* [Work required] For every entry, reproduce the wording exactly and omit any image it holds.

* [Extracted records]
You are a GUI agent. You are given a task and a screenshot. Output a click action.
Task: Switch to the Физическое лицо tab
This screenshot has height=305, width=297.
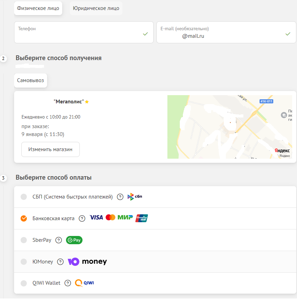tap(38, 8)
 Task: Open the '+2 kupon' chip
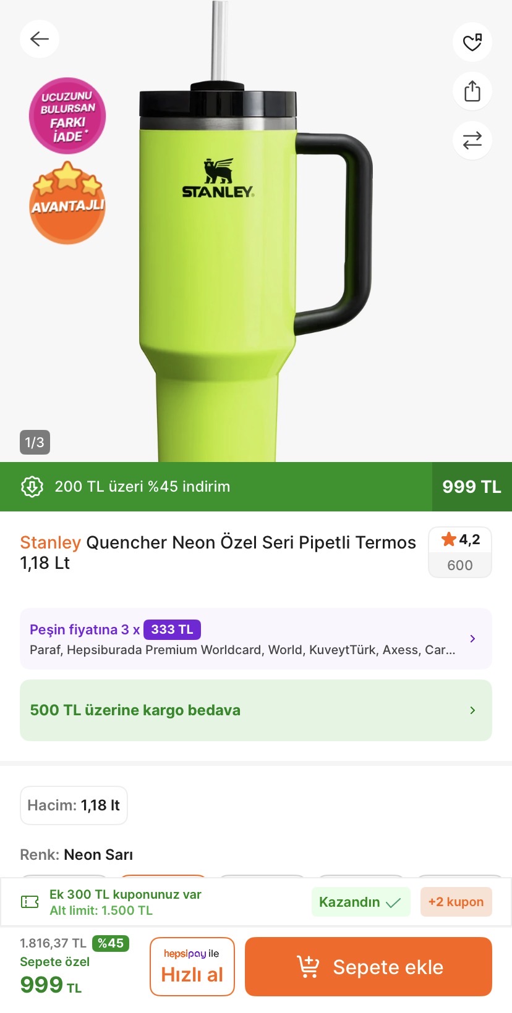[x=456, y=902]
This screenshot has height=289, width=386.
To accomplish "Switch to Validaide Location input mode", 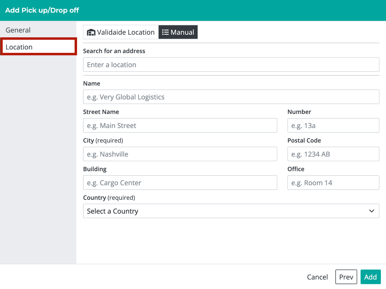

* [Task answer]
You are a GUI agent. You are given a task and a screenshot. Output a click action.
Task: Switch to the Физическое лицо tab
This screenshot has height=305, width=297.
tap(38, 8)
 Task: Open the '+2 kupon' chip
[x=456, y=902]
This screenshot has height=289, width=386.
To accomplish "Switch to Validaide Location input mode", 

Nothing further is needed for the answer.